## Work required
Find every line below that contains the word "button" and copy it out.

Collected data entries:
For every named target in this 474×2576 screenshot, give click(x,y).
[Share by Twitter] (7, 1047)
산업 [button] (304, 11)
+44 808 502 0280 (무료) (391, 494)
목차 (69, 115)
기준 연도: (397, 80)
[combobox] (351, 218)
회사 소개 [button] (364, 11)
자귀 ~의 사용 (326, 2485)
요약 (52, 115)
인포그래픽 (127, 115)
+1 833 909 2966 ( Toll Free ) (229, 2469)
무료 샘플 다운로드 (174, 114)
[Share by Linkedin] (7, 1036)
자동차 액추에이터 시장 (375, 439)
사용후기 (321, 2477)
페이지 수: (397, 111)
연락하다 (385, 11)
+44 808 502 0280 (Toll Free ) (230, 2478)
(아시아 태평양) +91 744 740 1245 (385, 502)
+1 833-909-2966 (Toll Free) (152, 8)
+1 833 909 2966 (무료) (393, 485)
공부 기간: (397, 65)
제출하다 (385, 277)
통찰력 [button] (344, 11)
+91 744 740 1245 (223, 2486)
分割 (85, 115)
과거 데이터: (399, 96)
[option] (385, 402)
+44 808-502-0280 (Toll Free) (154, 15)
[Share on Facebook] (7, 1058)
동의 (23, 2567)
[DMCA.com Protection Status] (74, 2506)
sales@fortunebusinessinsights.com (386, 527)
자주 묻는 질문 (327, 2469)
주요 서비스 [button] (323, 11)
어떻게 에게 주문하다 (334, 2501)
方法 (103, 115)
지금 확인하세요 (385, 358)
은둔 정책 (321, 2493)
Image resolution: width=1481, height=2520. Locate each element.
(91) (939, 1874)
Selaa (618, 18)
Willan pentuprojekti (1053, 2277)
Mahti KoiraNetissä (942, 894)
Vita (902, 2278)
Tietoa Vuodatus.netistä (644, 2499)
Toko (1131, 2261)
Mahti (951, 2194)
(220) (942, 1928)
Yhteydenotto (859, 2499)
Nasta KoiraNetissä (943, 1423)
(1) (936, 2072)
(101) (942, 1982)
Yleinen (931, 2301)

## Written solution
산업 [button] (304, 11)
회사 소개 [button] (364, 11)
통찰력 [button] (344, 11)
주요 서비스 [button] (323, 11)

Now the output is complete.